Громче всех, пожалуй, смеялся Мишка, темненький парень, из какой-то туркменской семьи. Мы с ним быстро сдружились, пели патриотические песни, шкодили, курили. Нас вместе наказывали. За то, что мы болтали в тихий час, поджигали осеннюю листву, убегали из детсада, крали игрушки, кидали песок и камни в машины. Нас ставили в разные углы, а мы пели песни… я слышал, какую начал он, и подхватывал – нам дивились. Он пел так красиво, что ему разрешалось петь, а мне – несуразному – затыкали глотку, запрещали. Потом он стал известным певцом и танцором, он недурно подражал Джексону, вел какие-то элитные дискотеки, был нарасхват. В конце концов он прославился как аферист. Убедил всех, что пригласил Рикки Мартина – сделал рекламу! – продал сколько-то тысяч билетов и смылся, говорят, в Штаты, только его и видели. И почти никто его не осуждал. Наоборот! Смеялись и говорили: «Ох, кинуть всех тех, кто ходит на такого урода, как Рикки Мартин, да это ж святое дело!»

Нам не давали спать по соседству, потому что мы забирались друг к другу в постель и исследовали свои гениталии. Нам наказывали спать в разных частях спальной. В этой большой спальной было пятнадцать или даже двадцать ребят.

Я однажды выполз, когда нянечка вышла, и пополз к его койке.
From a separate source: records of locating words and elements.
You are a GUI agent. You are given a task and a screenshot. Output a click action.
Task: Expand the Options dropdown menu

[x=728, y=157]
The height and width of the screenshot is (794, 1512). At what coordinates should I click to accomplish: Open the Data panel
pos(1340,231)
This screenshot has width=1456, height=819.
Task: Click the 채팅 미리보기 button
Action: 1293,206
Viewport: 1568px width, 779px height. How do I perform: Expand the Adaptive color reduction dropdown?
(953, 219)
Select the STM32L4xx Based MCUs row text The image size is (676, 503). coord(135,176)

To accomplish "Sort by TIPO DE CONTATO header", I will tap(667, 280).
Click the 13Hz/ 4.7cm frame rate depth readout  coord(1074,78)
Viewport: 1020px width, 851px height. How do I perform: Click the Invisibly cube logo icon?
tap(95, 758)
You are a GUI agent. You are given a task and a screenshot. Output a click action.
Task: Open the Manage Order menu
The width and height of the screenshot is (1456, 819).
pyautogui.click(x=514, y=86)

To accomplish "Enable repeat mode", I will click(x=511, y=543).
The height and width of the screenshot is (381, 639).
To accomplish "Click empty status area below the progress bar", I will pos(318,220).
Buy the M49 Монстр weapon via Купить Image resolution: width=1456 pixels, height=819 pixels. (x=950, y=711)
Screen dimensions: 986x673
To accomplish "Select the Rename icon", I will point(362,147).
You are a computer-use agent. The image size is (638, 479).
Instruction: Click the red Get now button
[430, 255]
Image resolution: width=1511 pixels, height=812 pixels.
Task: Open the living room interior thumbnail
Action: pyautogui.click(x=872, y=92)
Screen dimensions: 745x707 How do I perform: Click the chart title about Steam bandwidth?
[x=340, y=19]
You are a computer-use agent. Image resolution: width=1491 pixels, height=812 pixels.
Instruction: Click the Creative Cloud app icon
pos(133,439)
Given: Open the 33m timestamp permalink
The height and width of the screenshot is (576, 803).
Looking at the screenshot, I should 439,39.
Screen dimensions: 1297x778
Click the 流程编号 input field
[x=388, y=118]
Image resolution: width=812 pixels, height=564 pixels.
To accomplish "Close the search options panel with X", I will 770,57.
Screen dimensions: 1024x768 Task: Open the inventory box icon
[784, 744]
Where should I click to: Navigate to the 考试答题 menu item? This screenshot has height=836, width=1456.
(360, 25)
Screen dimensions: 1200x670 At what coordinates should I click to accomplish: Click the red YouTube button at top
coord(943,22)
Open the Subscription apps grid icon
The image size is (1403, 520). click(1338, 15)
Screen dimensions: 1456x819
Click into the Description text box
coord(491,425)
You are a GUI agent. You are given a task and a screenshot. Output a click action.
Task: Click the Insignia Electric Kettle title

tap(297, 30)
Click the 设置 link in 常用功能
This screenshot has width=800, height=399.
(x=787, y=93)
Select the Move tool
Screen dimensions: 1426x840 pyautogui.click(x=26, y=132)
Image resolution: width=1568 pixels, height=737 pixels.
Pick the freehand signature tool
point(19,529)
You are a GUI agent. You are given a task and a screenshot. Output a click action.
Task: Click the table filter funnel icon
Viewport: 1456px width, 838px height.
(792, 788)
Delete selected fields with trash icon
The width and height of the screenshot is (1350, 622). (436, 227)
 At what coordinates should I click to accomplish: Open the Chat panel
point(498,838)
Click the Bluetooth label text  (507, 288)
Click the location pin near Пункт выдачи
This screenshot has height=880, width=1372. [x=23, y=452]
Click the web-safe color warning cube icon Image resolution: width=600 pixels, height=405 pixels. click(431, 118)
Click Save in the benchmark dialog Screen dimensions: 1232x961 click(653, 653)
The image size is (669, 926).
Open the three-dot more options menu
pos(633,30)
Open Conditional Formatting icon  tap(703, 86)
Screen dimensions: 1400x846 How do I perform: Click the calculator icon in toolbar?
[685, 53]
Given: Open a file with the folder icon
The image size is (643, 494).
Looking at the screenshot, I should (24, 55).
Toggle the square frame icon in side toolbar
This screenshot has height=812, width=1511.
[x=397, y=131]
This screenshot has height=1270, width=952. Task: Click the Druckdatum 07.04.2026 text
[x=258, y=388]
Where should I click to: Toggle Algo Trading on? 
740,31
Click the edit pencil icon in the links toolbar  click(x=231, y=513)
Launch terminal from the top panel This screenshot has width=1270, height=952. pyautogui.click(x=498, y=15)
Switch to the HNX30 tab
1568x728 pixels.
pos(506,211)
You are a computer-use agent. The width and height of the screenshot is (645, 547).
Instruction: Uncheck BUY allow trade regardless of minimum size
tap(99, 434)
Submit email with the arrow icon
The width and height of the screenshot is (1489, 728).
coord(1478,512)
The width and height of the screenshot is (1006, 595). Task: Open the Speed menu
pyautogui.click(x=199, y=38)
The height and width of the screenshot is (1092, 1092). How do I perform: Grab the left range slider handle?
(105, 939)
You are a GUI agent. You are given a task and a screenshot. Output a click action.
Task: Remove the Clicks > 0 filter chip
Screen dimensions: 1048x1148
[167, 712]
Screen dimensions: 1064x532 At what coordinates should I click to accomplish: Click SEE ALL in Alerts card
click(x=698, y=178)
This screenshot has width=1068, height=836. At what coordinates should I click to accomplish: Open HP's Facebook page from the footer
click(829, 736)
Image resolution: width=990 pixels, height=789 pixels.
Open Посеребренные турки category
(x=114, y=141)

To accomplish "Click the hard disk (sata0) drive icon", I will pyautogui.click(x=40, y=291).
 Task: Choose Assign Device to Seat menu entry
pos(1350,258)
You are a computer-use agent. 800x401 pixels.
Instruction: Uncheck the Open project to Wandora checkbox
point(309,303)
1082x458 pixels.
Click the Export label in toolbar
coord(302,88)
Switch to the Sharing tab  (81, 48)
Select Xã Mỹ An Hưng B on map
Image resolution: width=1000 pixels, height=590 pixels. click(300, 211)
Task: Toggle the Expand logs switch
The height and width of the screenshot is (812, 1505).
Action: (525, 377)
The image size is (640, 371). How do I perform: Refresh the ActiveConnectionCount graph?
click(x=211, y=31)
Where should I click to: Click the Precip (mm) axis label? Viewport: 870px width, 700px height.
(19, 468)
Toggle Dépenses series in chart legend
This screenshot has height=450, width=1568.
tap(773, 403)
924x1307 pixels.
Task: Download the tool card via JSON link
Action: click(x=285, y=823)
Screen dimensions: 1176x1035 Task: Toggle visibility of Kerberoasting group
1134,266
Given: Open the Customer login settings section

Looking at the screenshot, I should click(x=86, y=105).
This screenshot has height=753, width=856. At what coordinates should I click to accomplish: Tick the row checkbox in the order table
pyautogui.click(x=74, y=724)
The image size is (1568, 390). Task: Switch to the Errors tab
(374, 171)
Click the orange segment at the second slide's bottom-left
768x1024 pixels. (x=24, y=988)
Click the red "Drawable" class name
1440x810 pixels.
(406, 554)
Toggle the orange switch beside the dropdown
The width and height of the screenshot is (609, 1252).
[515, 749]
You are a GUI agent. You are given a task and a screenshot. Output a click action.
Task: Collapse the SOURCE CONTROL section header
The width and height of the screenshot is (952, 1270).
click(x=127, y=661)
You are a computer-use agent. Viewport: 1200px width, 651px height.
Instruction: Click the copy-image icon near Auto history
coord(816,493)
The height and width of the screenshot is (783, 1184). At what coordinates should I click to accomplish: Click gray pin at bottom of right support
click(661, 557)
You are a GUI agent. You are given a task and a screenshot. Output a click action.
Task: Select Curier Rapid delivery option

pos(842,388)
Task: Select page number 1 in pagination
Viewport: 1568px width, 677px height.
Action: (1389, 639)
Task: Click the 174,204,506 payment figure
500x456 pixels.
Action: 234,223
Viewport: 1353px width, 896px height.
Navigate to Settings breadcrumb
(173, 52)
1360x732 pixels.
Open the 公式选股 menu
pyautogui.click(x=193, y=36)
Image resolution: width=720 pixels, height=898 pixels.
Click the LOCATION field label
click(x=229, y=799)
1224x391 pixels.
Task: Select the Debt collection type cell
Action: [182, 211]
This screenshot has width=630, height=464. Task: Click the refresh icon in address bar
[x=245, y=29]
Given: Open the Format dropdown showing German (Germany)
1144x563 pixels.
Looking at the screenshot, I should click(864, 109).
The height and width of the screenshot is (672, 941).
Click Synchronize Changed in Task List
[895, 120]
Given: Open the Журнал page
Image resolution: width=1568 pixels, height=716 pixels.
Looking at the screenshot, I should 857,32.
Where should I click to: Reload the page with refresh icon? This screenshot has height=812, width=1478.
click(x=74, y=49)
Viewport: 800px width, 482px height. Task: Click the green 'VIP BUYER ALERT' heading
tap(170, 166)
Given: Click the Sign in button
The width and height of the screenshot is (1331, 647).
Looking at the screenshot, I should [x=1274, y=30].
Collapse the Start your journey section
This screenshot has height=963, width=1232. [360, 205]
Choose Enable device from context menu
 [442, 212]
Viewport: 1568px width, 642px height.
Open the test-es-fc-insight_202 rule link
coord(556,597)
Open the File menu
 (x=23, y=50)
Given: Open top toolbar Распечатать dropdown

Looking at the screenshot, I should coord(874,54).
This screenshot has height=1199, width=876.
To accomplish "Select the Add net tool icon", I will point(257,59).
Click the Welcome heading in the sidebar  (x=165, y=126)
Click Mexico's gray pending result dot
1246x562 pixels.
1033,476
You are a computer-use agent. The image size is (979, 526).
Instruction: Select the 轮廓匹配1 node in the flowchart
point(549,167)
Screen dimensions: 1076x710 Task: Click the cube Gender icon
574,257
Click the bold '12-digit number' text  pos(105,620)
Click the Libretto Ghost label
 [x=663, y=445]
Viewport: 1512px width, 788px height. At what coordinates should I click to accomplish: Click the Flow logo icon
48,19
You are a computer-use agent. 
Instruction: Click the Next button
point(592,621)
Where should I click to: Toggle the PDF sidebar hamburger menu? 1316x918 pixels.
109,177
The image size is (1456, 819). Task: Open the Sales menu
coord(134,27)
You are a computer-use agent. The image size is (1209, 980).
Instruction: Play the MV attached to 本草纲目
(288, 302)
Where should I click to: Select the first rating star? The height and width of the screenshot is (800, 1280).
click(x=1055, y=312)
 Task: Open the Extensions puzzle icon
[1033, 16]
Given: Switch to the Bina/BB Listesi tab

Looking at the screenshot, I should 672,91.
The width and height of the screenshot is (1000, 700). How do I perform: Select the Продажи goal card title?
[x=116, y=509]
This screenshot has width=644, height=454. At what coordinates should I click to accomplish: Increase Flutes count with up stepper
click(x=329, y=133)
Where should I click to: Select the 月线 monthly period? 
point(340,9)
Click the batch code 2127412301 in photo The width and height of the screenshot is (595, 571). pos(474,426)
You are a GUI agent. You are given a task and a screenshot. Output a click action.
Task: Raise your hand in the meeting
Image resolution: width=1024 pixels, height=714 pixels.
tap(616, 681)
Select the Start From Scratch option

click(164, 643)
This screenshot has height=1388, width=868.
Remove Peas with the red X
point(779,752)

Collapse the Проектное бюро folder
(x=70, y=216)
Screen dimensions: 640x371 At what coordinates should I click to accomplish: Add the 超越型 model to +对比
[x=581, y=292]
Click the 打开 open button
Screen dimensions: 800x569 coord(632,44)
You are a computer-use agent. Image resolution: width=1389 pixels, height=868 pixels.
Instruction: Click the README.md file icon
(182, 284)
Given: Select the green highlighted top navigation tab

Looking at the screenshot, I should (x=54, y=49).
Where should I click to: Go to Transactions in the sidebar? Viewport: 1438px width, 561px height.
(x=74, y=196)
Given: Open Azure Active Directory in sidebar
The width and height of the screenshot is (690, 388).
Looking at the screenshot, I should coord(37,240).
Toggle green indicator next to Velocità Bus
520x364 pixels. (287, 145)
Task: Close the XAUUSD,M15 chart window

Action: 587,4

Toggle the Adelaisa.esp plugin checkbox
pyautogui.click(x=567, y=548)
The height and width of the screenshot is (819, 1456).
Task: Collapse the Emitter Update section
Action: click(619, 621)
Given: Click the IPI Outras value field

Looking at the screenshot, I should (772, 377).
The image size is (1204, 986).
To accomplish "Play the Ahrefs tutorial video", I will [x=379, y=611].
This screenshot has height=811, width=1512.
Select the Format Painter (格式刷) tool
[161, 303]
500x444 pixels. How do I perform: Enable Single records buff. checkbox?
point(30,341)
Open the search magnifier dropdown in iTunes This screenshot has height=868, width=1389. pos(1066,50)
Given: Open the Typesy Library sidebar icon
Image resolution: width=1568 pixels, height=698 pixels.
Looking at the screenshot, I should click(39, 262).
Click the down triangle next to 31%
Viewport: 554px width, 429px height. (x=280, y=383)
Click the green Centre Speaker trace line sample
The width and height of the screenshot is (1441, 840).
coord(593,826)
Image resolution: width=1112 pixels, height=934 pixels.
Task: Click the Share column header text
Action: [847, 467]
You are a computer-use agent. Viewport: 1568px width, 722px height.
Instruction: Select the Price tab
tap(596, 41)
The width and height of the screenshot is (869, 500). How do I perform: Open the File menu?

Полз я медленно, осторожно, попутно изучая пыль, собиравшуюся в комочки, залегая в трещинах пола, колупал местами замазку, изучал пружины и матрасы над головой, полз дальше, оставляя козявки и лужицы своей пузырящейся слюны, полз так старательно и долго, что когда дополз, он уже крепко спал.

Я пытался его разбудить, но его, видимо, так сморило, что он не реагировал вообще. Открыл один глаз, его глаз смотрел на меня, но сам Мишка продолжал спать. Я долго открывал и закрывал его глаз, поражался: глаз открыт – но не видит!

Тут вошла нянечка, схватила меня, поставила в угол на тумбочку. Я стоял в одних трусах у всех на виду целый день, пока не обмочился. Все смеялись, показывали, как по ноге у меня бежит струйка. Громче всех опять смеялся Мишка. Это было совсем странно. Меня это так обидело, что я разрыдался и обоссался совсем.

Когда нянька увидела, что я натворил, отвела меня в туалет помыться, ругала, говорила, что отрежет мой петушок и положит на большой стол или на полку игрушек, чтобы все видели мой петушок, чтобы все приходили и смотрели, вот он, ссыкун, вот он, петушок его!..

В наказание меня поставили в пустой спальне на подоконник, за шторой. В окно с третьего этажа я видел старого котельщика, который сидел рядом с кучей угля. В первый же день нас научили бояться кочегарку, нам сказали, что это очень опасно, можно обжечься, обвариться, сгореть заживо – так нас держали подальше от кочегарки. Нам сказали, что котлы очень старые и могут взорваться в любой момент, и старый похмельный котельщик, дымя своей трубкой, утвердительно кивал и говорил: «Так точно… в любой момент… ба-бах! И нас нет…» И это было правдой, потому что однажды так и случилось, и детский сад закрыли чуть ли не на месяц. Это было лучшее время той зимой. Хотя и страшное, потому что я боялся оставаться один, меня запирали, и мне нечего было делать, у меня начинались страхи, я паниковал и начинал орать, как сумасшедший… приходили соседки, говорили со мной через дверь, успокаивали… особенно одна молодая эстонка, которая жила на первом этаже, снизу приходила и спрашивала, в чем дело… у нее был маленький ребенок, мальчик только-только родился… она меня очень ласково успокаивала, просила не кричать… потому что у нее маленький ребенок, он пугался, когда я начинал выть… она говорила мне, который час… она была такой сметливой, что на плохом русском через дверь научила меня понимать время, хотя отец до этого бился над этим неделями, а я ничего не понимал в часах… эта молодая эстонка как-то просто мне все объяснила, куда идет маленькая стрелка, что она значит, что показывает большая и как это понимать… как только я в этом разобрался, я перестал бояться и больше никогда не выл.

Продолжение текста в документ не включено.